[TEXT PROVIDED]:
There is more to love than romance. Learning how to write like a romantic poet starts with understanding what the Romantics wrote about. 

Romantic writing is more than love and admiration. Writers of the literary movement also expressed their fondness for nature, reverence for the past, and personal expression. To write like a romantic writer, writers should create an idealized version of reality in their prose.

What is Romanticism?

The Romanticism movement began in Europe at the end of the 18th century. It puts a strong focus on the individual and emotion. Romantic literature idolized subjects like nature and beauty while vilifying ideas like science and reason.

Romanticism was a reaction to three significant movements that had exploded across Europe. Understanding the feelings and attitudes of the time can help write like a romantic poet.

Nant y Glo, Monmouthshire

The Industrial Revolution

The advent of industry was a monumental event in human history. Machinery and engines raced to replace what had once been done by hand. Electricity lit streets, new production made more goods, and the population boomed.

But in that boom, living conditions plummeted. Urbanization grew unchecked. Workers rushed to find new jobs. But, new opportunities often involved new (and dangerous) machinery.

[WHAT TO PRODUCE]: Carry on the piece about writing like a Romantic poet, picking up right after its final sentence.

[SUPPLIED INFORMATION]:

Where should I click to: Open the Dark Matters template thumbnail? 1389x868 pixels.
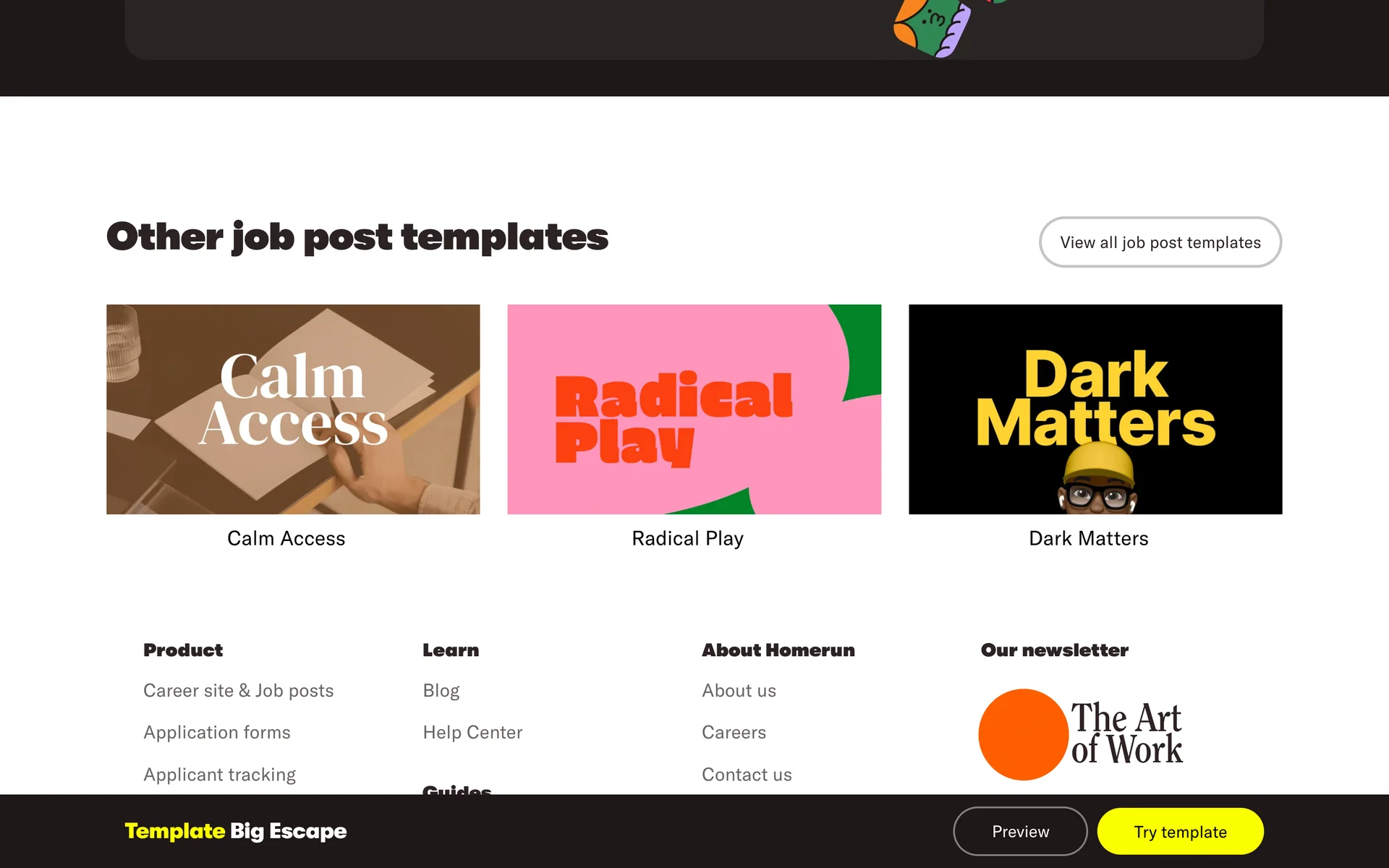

[ANSWER FOR THE TASK]:
The Enlightenment

Enlightened thoughts across Europe and the rest of the world led to ideas of liberty and reason. Revolutions formed new nations and governments. Mankind’s happiness guided enlightened thinking.

A Scientific Boom

With the advance of industry also came the advancement of science. Innovations and technology drove progress. However, the rush did not come without consequences. Romantics were very weary of some of the new inventions of the era.

6 Characteristics of Romantic Poetry

Romanticism dealt with six central characteristics. There is no universal checklist for every romantic text. However, several of the following examples could be used interchangeably. To write like a romantic poet, writers should find common topics to express themselves.

Awareness of Emotion and Passion

A near-universal element of romantic writing is emotion. The romantics describe the range of human feelings, from awe and love to horror and despair.

Romantic writers explored the unique passions and struggles of the individual. It was a reaction to the ideas of the Enlightenment. In a world of logic and reason, the unpredictability of emotion was inspirational to the romantics.

In ‘A Divine Image,’ William Blake compares several emotions with poetic descriptions.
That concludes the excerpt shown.